Start of Block

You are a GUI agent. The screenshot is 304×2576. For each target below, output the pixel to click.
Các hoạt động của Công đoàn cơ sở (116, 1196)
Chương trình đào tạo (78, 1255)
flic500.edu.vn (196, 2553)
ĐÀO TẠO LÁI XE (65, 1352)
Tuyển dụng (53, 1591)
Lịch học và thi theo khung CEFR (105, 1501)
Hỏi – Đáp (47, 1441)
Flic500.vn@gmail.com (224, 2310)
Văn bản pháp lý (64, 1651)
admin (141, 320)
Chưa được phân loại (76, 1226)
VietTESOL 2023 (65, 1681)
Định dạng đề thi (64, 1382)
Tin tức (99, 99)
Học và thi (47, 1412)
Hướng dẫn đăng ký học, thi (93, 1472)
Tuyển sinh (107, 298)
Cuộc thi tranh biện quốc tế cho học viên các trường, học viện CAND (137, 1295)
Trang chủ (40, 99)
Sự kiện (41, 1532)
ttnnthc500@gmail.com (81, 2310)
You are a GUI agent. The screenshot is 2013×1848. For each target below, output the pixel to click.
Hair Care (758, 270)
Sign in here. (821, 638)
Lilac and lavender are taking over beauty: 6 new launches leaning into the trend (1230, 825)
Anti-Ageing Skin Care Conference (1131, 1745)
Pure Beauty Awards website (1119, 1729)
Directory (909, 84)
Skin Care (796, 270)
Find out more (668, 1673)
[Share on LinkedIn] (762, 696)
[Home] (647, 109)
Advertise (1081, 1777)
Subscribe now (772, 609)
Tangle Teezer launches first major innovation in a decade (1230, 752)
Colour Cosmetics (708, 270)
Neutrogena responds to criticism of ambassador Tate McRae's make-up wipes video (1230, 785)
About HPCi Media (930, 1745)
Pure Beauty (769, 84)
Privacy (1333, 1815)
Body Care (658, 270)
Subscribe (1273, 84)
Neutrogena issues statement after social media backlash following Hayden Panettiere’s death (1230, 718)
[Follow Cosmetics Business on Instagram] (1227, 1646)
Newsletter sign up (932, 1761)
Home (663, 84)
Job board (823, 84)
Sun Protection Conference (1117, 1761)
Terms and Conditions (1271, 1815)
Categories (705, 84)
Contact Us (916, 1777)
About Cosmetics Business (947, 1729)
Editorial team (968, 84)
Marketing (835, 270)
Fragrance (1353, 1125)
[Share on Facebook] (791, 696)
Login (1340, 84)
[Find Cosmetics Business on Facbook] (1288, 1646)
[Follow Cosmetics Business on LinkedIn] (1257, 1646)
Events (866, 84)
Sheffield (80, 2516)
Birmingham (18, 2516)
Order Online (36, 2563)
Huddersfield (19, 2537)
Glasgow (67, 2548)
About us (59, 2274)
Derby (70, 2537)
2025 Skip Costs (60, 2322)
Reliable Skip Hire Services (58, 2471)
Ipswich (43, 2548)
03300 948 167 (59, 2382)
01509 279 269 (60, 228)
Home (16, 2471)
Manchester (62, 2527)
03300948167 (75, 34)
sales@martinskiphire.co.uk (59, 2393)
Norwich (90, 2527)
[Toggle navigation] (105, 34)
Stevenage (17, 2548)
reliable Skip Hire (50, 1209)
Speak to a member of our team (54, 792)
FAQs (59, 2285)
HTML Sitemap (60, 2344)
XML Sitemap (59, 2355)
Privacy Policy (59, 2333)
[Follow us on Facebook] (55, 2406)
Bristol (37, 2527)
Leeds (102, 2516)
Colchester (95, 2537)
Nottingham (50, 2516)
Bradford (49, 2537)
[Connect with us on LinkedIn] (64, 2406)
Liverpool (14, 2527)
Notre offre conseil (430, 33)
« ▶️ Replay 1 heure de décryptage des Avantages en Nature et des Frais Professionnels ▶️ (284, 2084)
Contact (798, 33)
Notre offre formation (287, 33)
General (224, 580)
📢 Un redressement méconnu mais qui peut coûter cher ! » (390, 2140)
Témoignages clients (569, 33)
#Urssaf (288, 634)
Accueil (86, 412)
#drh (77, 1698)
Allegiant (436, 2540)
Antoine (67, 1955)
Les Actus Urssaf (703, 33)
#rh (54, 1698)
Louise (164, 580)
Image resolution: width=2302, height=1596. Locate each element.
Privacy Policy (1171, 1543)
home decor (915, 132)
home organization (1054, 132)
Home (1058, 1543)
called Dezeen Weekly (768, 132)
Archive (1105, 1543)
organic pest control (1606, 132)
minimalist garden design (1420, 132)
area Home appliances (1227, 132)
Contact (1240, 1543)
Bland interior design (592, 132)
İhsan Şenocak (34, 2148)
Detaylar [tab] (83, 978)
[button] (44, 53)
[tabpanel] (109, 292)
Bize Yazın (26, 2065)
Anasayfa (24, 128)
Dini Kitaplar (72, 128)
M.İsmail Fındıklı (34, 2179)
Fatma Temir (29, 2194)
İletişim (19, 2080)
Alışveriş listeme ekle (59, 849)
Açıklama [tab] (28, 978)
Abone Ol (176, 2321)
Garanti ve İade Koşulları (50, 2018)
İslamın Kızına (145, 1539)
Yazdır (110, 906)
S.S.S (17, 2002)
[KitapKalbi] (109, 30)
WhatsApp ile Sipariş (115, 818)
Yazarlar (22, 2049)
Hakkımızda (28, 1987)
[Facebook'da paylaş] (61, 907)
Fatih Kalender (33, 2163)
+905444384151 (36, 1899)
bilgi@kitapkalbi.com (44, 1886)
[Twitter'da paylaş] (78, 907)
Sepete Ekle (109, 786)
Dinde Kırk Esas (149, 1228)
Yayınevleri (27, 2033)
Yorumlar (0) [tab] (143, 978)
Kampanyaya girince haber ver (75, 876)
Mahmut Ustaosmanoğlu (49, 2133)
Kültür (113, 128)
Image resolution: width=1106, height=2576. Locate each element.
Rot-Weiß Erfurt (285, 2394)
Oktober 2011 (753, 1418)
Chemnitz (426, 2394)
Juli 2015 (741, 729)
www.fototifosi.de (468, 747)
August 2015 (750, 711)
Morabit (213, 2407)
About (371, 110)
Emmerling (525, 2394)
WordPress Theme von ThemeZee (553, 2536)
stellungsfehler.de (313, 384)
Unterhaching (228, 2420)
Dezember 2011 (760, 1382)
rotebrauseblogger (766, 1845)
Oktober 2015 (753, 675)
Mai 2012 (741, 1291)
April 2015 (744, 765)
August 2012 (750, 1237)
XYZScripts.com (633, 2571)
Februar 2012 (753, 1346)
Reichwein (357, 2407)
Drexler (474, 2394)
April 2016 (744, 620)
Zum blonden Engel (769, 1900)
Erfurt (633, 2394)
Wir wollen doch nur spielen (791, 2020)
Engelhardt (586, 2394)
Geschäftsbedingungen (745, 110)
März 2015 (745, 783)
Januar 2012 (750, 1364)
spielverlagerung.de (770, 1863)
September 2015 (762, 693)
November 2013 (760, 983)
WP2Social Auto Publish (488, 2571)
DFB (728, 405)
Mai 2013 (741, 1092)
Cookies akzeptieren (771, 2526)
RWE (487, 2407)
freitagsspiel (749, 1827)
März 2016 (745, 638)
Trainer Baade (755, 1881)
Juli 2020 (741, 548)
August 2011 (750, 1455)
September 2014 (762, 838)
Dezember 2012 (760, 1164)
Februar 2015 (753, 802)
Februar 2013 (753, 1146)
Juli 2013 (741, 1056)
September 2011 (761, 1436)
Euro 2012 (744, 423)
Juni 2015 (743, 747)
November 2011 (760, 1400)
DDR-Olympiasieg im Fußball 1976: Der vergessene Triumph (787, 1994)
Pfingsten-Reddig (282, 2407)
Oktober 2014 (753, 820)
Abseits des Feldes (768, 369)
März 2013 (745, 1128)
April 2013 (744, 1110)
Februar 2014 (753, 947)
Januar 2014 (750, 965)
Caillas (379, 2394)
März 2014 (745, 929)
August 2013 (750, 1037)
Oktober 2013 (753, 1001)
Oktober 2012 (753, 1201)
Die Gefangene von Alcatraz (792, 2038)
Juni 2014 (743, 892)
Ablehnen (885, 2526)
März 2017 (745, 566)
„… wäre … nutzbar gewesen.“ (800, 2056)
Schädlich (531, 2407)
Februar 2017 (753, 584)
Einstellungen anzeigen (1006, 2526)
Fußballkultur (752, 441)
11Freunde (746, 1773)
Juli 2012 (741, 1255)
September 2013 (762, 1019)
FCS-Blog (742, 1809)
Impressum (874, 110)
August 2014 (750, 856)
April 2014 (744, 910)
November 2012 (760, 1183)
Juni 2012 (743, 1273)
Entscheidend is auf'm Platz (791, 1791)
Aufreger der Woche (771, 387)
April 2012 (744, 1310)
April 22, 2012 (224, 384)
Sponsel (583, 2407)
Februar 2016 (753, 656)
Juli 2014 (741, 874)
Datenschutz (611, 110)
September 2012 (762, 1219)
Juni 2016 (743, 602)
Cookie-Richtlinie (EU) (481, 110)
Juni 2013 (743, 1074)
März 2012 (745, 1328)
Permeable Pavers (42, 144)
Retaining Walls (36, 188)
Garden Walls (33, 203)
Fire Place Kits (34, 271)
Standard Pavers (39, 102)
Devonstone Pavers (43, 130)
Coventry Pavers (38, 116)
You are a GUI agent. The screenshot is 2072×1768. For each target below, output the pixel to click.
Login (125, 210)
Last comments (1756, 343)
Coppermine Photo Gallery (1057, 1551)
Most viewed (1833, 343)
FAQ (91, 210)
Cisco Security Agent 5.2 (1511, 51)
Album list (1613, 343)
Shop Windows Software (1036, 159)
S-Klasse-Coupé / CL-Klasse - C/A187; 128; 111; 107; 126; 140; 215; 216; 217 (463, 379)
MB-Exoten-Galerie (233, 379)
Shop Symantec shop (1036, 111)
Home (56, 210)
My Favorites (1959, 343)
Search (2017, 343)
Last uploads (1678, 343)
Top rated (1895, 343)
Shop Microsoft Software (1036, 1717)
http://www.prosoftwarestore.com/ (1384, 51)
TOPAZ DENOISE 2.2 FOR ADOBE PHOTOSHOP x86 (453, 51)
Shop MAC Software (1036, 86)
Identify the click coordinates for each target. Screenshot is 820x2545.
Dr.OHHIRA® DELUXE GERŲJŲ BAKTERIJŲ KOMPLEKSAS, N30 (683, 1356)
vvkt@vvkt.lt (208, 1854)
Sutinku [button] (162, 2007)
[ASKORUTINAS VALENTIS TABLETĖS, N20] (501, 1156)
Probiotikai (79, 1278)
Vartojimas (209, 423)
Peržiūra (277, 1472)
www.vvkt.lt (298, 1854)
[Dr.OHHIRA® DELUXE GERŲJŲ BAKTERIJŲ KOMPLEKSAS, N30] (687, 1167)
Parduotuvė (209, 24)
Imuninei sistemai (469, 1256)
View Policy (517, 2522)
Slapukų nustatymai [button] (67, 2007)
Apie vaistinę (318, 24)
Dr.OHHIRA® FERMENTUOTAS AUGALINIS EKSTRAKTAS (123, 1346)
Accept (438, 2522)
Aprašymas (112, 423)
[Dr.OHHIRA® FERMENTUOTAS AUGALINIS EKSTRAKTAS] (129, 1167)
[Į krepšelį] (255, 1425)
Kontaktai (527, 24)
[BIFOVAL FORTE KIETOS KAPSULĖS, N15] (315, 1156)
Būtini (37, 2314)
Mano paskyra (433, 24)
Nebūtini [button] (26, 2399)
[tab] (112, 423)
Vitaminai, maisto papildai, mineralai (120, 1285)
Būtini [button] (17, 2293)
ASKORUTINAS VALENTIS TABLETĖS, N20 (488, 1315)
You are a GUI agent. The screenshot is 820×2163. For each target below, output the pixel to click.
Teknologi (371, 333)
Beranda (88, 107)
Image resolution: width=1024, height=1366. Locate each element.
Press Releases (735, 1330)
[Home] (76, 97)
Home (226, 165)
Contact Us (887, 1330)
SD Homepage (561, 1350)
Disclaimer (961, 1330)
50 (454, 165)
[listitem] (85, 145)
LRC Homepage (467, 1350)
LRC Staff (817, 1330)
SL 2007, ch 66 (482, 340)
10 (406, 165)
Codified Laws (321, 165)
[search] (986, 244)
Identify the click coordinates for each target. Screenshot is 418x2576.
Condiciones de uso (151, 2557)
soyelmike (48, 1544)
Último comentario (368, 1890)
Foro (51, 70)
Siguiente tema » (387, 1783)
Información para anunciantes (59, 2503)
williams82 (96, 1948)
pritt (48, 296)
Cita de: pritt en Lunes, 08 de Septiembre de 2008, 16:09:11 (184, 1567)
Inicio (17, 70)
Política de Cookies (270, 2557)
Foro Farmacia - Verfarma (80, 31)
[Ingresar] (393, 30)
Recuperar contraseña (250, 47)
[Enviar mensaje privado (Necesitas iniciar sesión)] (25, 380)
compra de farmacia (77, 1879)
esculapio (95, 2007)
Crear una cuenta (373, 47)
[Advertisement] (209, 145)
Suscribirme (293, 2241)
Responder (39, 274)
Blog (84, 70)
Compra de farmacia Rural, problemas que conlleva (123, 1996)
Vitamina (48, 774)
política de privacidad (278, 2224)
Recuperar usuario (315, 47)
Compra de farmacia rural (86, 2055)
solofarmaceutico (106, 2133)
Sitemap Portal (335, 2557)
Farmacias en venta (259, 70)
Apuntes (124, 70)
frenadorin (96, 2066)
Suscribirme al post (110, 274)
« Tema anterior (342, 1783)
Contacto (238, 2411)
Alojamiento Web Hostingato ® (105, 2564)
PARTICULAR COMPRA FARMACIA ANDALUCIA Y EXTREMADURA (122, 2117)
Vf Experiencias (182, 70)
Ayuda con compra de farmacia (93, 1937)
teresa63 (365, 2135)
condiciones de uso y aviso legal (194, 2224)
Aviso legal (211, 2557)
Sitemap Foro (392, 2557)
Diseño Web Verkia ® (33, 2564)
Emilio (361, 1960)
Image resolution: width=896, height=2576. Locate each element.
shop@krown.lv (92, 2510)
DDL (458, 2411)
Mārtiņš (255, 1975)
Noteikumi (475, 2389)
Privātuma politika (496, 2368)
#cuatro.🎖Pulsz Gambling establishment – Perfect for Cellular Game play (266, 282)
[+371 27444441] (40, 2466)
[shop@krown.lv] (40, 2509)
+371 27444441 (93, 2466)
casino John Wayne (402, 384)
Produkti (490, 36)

End of Block

**INSTRUCTIONS TO FOLLOW:** Wherever the line holding "Search (2017, 343)" falls in the entries above, copy exactly from it through the line holding "Sutinku [button] (162, 2007)", inclusive, and add nothing.

**WORKED SOLUTION:**
Search (2017, 343)
Last uploads (1678, 343)
Top rated (1895, 343)
Shop Microsoft Software (1036, 1717)
http://www.prosoftwarestore.com/ (1384, 51)
TOPAZ DENOISE 2.2 FOR ADOBE PHOTOSHOP x86 (453, 51)
Shop MAC Software (1036, 86)
Identify the click coordinates for each target. Screenshot is 820x2545.
Dr.OHHIRA® DELUXE GERŲJŲ BAKTERIJŲ KOMPLEKSAS, N30 (683, 1356)
vvkt@vvkt.lt (208, 1854)
Sutinku [button] (162, 2007)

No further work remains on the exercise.